Re: [lmi] Numerics

lmi
[Date Prev][Date Next][Thread Prev][Thread Next][Date Index][Thread Index]
Re: [lmi] Numerics

From:	Greg Chicares
Subject:	Re: [lmi] Numerics
Date:	Mon, 9 May 2016 04:04:10 +0000
User-agent:	Mozilla/5.0 (X11; Linux x86_64; rv:38.0) Gecko/20100101 Icedove/38.6.0
On 2016-05-08 22:59, Vadim Zeitlin wrote:
[...moving the big questions to the top (terse answers elaborated below)...]
> 0. Whether you're sure we don't need ctor from dollars+cents.
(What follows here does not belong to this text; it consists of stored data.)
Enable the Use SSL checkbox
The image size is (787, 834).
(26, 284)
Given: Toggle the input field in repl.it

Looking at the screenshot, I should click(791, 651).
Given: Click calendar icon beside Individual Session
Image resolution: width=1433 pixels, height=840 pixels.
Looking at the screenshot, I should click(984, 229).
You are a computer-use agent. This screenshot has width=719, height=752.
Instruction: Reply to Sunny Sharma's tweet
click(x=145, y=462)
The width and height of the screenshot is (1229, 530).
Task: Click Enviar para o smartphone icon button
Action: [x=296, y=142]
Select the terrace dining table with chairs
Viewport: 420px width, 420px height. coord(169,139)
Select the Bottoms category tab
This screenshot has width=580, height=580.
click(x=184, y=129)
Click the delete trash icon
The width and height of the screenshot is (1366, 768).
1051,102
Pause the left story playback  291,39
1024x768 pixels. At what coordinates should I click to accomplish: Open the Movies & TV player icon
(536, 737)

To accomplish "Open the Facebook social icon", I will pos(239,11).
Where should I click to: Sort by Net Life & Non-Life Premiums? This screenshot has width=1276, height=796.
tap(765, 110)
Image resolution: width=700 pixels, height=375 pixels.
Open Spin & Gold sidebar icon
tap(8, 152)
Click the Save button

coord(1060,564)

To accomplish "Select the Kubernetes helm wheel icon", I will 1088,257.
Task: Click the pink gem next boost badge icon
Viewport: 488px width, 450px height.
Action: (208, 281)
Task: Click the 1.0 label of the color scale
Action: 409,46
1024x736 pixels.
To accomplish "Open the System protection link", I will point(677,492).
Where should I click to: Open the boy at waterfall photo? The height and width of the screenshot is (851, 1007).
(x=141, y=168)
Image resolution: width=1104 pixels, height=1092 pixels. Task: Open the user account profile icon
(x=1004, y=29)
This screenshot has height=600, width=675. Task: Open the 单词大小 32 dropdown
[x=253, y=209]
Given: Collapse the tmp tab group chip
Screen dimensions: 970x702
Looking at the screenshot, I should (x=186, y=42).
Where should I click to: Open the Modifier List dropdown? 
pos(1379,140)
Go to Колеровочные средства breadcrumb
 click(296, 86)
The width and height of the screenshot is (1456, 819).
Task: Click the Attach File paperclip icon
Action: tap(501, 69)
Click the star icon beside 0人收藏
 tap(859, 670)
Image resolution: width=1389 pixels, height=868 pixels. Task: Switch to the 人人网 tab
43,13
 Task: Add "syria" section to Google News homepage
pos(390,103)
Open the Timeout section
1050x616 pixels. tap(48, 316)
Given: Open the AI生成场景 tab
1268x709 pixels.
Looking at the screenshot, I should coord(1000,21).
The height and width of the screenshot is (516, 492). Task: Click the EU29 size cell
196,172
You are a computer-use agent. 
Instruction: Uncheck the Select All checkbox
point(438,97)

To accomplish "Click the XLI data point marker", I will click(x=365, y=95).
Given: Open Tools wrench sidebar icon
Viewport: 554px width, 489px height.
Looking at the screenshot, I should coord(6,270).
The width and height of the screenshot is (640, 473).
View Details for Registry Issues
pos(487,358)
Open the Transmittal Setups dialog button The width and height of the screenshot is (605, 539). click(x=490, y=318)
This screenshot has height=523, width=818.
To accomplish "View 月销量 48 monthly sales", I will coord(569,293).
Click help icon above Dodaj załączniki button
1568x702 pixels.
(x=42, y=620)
Yes, I am sure we don't need that.

> 1. What would you prefer to call units/subunits.

Dollars and cents.

> 2. What API for rounding would you like to see.

No rounding API at all.

> On Sun, 8 May 2016 00:57:07 +0000 Greg Chicares <address@hidden> wrote:

[...ctor that takes dollars and cents as distinct arguments:
    // Constructor from a positive number of units and subunits. The subunits
    // argument must be normalized i.e. positive and strictly less than
    // subunits_per_unit.
    currency(amount_type units, int subunits)
...]

> GC> I think that ctor should be private because it is only an implementation
> GC> detail of operator>>(). I can't imagine calling it elsewhere. In practice
> GC> we always have a scalar amount-of-money, never a pair of {dollars, cents}.
> 
>  When hesitating about whether this ctor should exist or not, I thought
> about a GUI control for entering dollars and cents separately (e.g. a
> "masked text edit" with a fixed point before the last two positions). But I
> admit I don't know if it's really a good reason to provide it.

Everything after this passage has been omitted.